## [Stated problem]
Rewrite everything from the line containing "Click the €840.00 item price under Cabin" down to the line containing "click(x=326, y=348)", both included, as a numbered list of only those lines. Skip blank lines and leave out the pictures.

## [Records to use]

"""

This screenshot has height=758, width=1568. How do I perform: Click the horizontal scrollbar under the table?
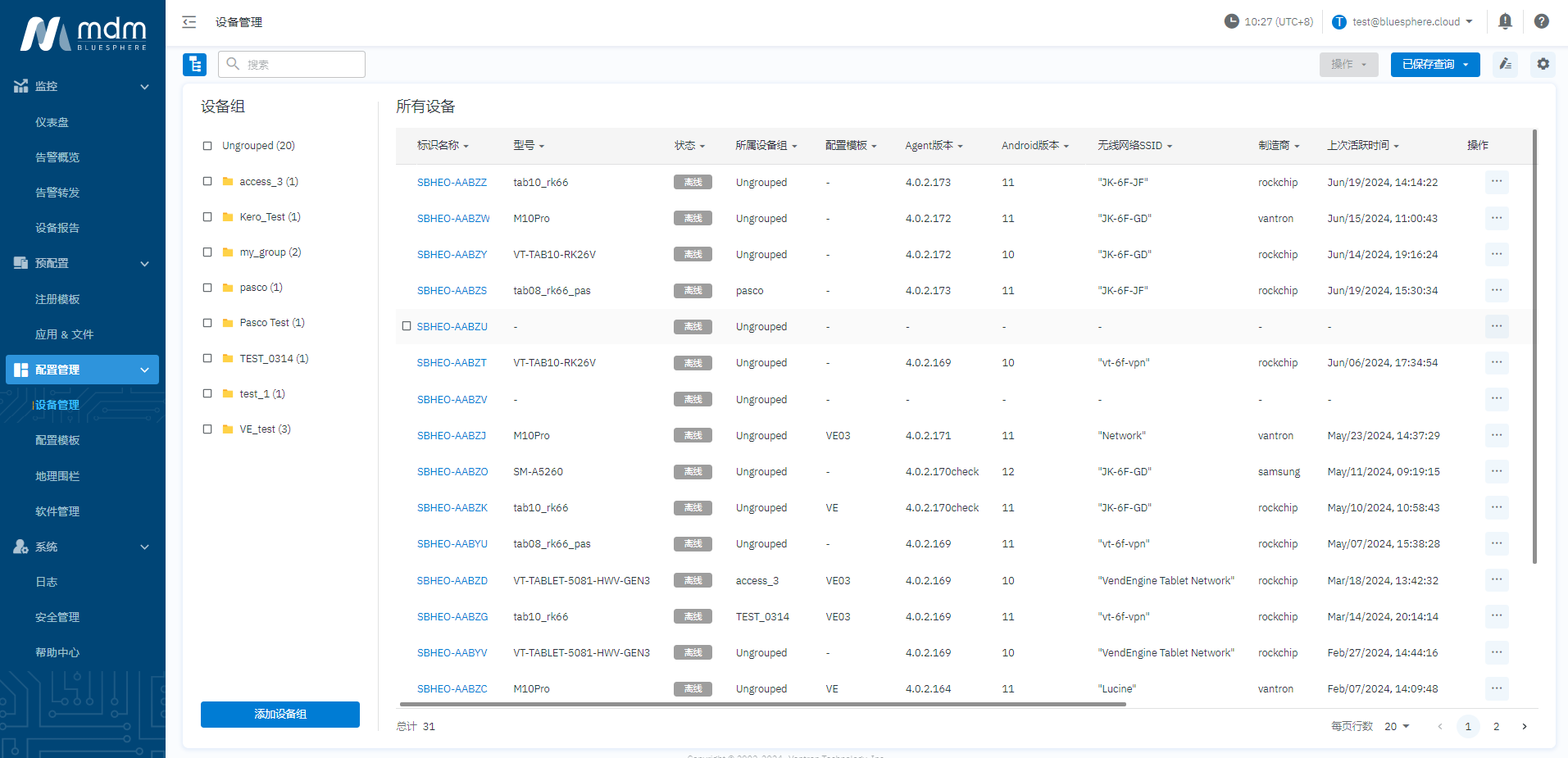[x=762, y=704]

"""
"""

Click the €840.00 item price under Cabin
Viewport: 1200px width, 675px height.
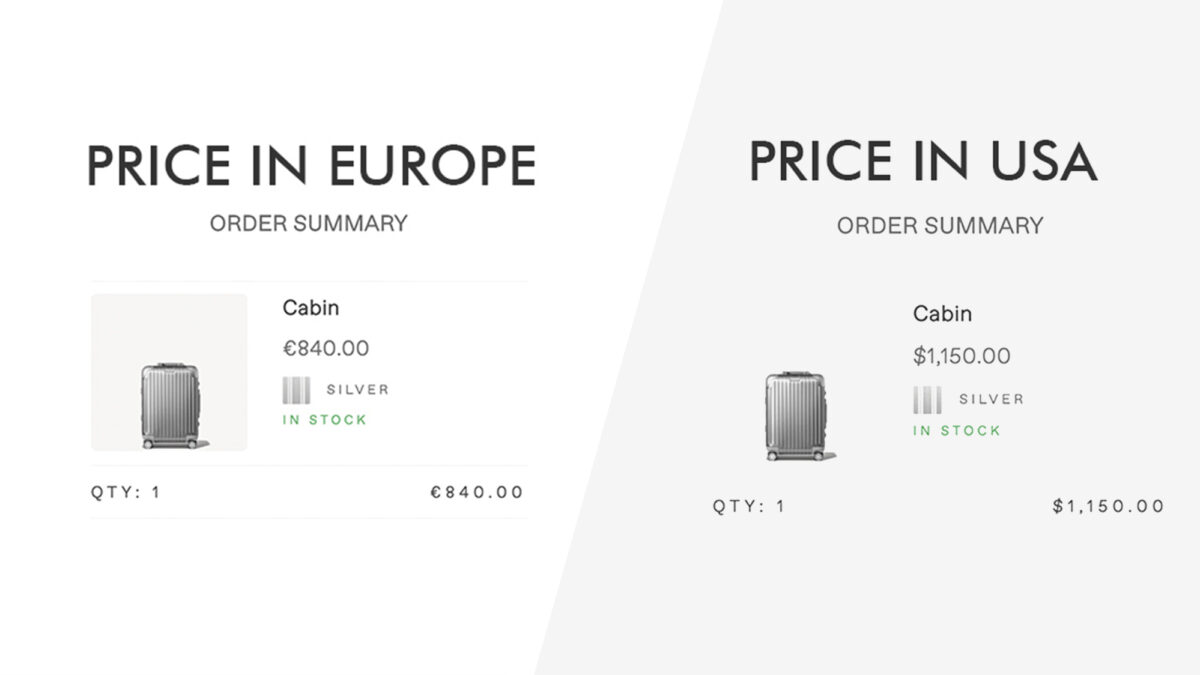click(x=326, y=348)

"""
"""

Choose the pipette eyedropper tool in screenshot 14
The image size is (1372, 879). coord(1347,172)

"""

## [Output of the task]
1. Click the €840.00 item price under Cabin
2. Viewport: 1200px width, 675px height.
3. click(x=326, y=348)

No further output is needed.